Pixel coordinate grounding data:

• • •

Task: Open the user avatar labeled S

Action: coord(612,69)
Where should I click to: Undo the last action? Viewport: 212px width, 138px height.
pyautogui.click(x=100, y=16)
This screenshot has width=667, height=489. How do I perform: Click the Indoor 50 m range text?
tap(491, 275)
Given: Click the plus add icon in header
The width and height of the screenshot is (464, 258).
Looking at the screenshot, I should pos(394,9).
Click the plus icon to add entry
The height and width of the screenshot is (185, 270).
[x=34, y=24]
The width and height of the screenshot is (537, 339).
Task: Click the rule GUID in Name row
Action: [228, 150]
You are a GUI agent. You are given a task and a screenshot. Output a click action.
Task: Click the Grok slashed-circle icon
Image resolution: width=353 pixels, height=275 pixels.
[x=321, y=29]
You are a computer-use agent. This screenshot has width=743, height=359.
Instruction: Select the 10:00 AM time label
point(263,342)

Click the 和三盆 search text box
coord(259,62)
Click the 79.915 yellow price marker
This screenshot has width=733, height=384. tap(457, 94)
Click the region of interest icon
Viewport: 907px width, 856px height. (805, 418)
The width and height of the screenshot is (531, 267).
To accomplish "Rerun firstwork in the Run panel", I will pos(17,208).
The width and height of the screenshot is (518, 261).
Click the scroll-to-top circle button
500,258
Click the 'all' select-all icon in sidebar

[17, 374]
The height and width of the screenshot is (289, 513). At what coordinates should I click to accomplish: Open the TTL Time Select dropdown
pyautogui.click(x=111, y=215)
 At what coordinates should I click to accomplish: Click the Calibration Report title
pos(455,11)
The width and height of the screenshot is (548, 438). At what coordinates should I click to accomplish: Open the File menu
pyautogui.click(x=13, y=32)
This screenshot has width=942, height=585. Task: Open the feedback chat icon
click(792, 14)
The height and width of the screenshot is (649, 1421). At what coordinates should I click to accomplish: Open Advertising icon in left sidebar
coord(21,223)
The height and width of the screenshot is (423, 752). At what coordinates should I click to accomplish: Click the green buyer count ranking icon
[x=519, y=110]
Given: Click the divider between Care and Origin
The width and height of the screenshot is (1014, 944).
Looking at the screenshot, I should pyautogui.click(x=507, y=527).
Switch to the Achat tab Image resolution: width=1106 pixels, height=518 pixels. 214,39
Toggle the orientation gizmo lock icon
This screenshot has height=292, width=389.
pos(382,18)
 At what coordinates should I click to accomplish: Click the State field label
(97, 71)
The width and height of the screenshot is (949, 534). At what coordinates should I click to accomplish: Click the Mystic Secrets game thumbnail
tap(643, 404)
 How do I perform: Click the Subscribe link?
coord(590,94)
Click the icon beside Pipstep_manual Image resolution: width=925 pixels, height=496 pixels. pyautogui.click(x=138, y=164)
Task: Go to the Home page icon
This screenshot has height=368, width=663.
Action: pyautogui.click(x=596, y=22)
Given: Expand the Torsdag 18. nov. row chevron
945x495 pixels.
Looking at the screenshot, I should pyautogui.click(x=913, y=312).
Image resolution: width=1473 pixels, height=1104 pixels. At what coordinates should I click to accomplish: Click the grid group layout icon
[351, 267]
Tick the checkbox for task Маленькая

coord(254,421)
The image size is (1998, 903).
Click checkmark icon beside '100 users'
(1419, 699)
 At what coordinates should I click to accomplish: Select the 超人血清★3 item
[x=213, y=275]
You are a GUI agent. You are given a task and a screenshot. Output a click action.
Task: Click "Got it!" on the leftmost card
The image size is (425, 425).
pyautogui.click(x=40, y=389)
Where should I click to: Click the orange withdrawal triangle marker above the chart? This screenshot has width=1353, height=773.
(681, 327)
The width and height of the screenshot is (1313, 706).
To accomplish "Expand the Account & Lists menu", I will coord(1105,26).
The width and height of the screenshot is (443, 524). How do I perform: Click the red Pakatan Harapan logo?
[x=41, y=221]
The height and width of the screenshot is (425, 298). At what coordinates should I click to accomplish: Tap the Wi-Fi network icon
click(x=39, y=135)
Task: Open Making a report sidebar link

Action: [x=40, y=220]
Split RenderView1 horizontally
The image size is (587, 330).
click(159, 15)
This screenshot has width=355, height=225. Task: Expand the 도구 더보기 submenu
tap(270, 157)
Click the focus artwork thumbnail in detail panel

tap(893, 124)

• • •

PROBLEM TO SOLVE: Would you repeat each line above exactly as it stands?

YOUR RESPONSE:
Task: Open the user avatar labeled S

Action: coord(612,69)
Where should I click to: Undo the last action? Viewport: 212px width, 138px height.
pyautogui.click(x=100, y=16)
This screenshot has width=667, height=489. How do I perform: Click the Indoor 50 m range text?
tap(491, 275)
Given: Click the plus add icon in header
The width and height of the screenshot is (464, 258).
Looking at the screenshot, I should pos(394,9).
Click the plus icon to add entry
The height and width of the screenshot is (185, 270).
[x=34, y=24]
The width and height of the screenshot is (537, 339).
Task: Click the rule GUID in Name row
Action: [228, 150]
You are a GUI agent. You are given a task and a screenshot. Output a click action.
Task: Click the Grok slashed-circle icon
Image resolution: width=353 pixels, height=275 pixels.
[x=321, y=29]
You are a computer-use agent. This screenshot has width=743, height=359.
Instruction: Select the 10:00 AM time label
point(263,342)

Click the 和三盆 search text box
coord(259,62)
Click the 79.915 yellow price marker
This screenshot has width=733, height=384. tap(457, 94)
Click the region of interest icon
Viewport: 907px width, 856px height. (805, 418)
The width and height of the screenshot is (531, 267).
To accomplish "Rerun firstwork in the Run panel", I will pos(17,208).
The width and height of the screenshot is (518, 261).
Click the scroll-to-top circle button
500,258
Click the 'all' select-all icon in sidebar

[17, 374]
The height and width of the screenshot is (289, 513). At what coordinates should I click to accomplish: Open the TTL Time Select dropdown
pyautogui.click(x=111, y=215)
 At what coordinates should I click to accomplish: Click the Calibration Report title
pos(455,11)
The width and height of the screenshot is (548, 438). At what coordinates should I click to accomplish: Open the File menu
pyautogui.click(x=13, y=32)
This screenshot has width=942, height=585. Task: Open the feedback chat icon
click(792, 14)
The height and width of the screenshot is (649, 1421). At what coordinates should I click to accomplish: Open Advertising icon in left sidebar
coord(21,223)
The height and width of the screenshot is (423, 752). At what coordinates should I click to accomplish: Click the green buyer count ranking icon
[x=519, y=110]
Given: Click the divider between Care and Origin
The width and height of the screenshot is (1014, 944).
Looking at the screenshot, I should pyautogui.click(x=507, y=527).
Switch to the Achat tab Image resolution: width=1106 pixels, height=518 pixels. 214,39
Toggle the orientation gizmo lock icon
This screenshot has height=292, width=389.
pos(382,18)
 At what coordinates should I click to accomplish: Click the State field label
(97, 71)
The width and height of the screenshot is (949, 534). At what coordinates should I click to accomplish: Click the Mystic Secrets game thumbnail
tap(643, 404)
 How do I perform: Click the Subscribe link?
coord(590,94)
Click the icon beside Pipstep_manual Image resolution: width=925 pixels, height=496 pixels. pyautogui.click(x=138, y=164)
Task: Go to the Home page icon
This screenshot has height=368, width=663.
Action: pyautogui.click(x=596, y=22)
Given: Expand the Torsdag 18. nov. row chevron
945x495 pixels.
Looking at the screenshot, I should pyautogui.click(x=913, y=312).
Image resolution: width=1473 pixels, height=1104 pixels. At what coordinates should I click to accomplish: Click the grid group layout icon
[351, 267]
Tick the checkbox for task Маленькая

coord(254,421)
The image size is (1998, 903).
Click checkmark icon beside '100 users'
(1419, 699)
 At what coordinates should I click to accomplish: Select the 超人血清★3 item
[x=213, y=275]
You are a GUI agent. You are given a task and a screenshot. Output a click action.
Task: Click "Got it!" on the leftmost card
The image size is (425, 425).
pyautogui.click(x=40, y=389)
Where should I click to: Click the orange withdrawal triangle marker above the chart? This screenshot has width=1353, height=773.
(681, 327)
The width and height of the screenshot is (1313, 706).
To accomplish "Expand the Account & Lists menu", I will coord(1105,26).
The width and height of the screenshot is (443, 524). How do I perform: Click the red Pakatan Harapan logo?
[x=41, y=221]
The height and width of the screenshot is (425, 298). At what coordinates should I click to accomplish: Tap the Wi-Fi network icon
click(x=39, y=135)
Task: Open Making a report sidebar link

Action: [x=40, y=220]
Split RenderView1 horizontally
The image size is (587, 330).
click(159, 15)
This screenshot has width=355, height=225. Task: Expand the 도구 더보기 submenu
tap(270, 157)
Click the focus artwork thumbnail in detail panel

tap(893, 124)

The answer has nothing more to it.